He was surprised to see the hosts nodding. Maybe not everyone in New York bought into the black-and-white Baby Killer ADA headlines.

“I can take what I learned from my awful experience,” he said, “and work towards making sure that zealous overprosecution is not a part of this state’s justice system.”

“Now, the other issue brought up in regards to your — frankly, very surprising — run for office is that although you lived in State Senate District 64 for six years, your current residence is outside the district.”

“My official primary residence is still in District 64,” he said, searching his mind for a response to the unexpected question. It was a strategy he’d learned in court: answer something, then think. He knew they were going to ask about Muñoz and the Householders, maybe even his interference in the case in Brooklyn years ago, what he’d done for the Abreus, but he thought he could get away with taking his old apartment back off the market and worrying about moving if he by some chance was elected to the office. “My family and I are” — _holy mother of_ … , his brain screamed at his vocal chords, _what are you doing_ — “looking to buy a condo or co-op when I sell my current place.”

Liv was going to kill him.

At least the show wasn’t on national TV.

At least the show wasn’t on a network affiliate, even, so maybe only a few hundred thousand New Yorkers were watching, maybe less, if there was a sob-inducing drama on another channel.

Maybe no one would care enough to post video of the exchange online the next day.

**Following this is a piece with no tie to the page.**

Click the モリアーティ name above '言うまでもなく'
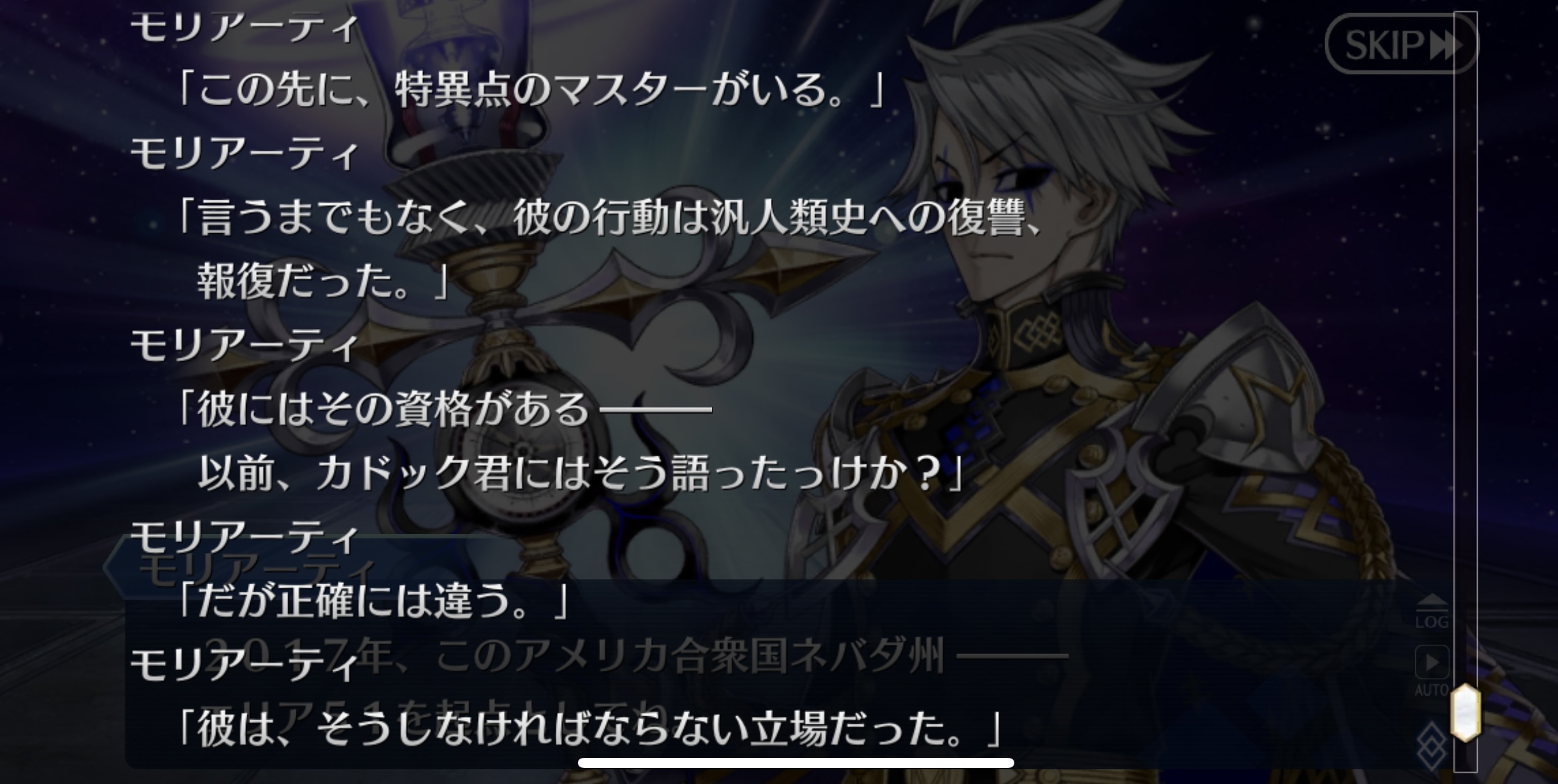This screenshot has height=784, width=1558. (x=245, y=153)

Maybe no one was paying attention to the district race, even if it was Muñoz’s old seat.

Nevertheless, Liv was going to kill him.

Even if only a few hundred, or a few thousand, New Yorkers heard him say that his family was looking to buy a place in that district, Liv was almost certainly doing a double take as she watched from the couch at home.

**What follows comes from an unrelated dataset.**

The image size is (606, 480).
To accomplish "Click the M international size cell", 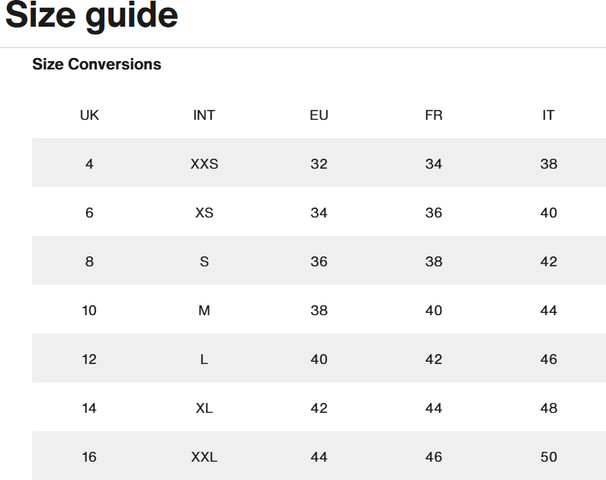I will 204,310.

In the cab on his way back, he answered a call from his campaign manager, whop was impressed by his performance, his thinking on the fly, his decision to emphasize his family. A second call came from his mother.

“Don’t say it,” he snapped before she could ask him what he meant by family.

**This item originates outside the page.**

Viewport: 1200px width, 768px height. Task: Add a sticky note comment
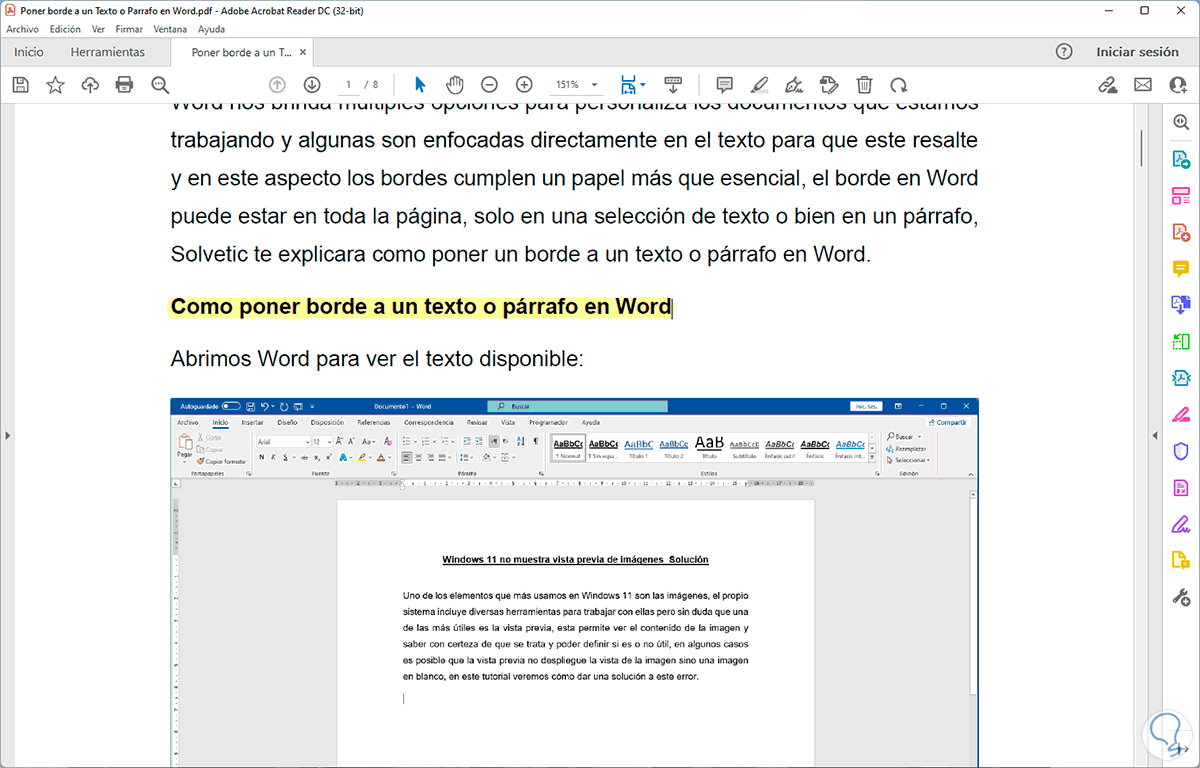pos(725,85)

“Mijo,” she said, “you did good.”

“Mm-hmm.”

“It’s not fair what the papers and Mr. McCoy did to you.”

“Will you still say that when I lose?”

“You did good,” she repeated.

“Good night, Mami. I have to go explain to Liv why I said what I said tonight.”

“Buena suerte.”

“And … thank you for watching. It means a lot to me that you’re invested, even a little.”

He recalled that afternoon in the bar when Liv was the only one — ever, perhaps — to pick up on the implications of when I was seven, my mom said, “stick with Alex, he’ll be mayor of New York someday, something she’d never said about Rafael himself.

When he opened the door, he found her sitting on the couch, legs stretched out, wearing a tank top and pajama pants her laptop computer open on a pillow in her lap, reading glasses on. He removed his suit jacket and loosened his tie.

“Hello?” he prompted.

“Hold on, I’m busy.” She held up one finger in his direction. “Very important research.”

“I figured you might want to get up since I’ll be sleeping on this couch tonight.”

“Rafa,” she said with a phony pout that, between the reading glasses and the tank top and the legs stretched out on the couch had far-reaching effects that didn’t match the nature of his cable tv slip-up, “I’m looking for co-ops in State Senate District 64.”

He laughed. “Was that sarcastic or genuine?” he asked, raising an eyebrow.

She curled her legs in and motioned for him to sit. “Both,” she said, showing him her computer screen.

As she turned the screen towards him — oh, he was staring, wasn’t he, at her eyes behind her glasses, the curve of her breasts — he noticed the ring on her left hand. His grandmother’s ring.

His thoughts shifted again, this time to his grandmother’s words: _you will be_.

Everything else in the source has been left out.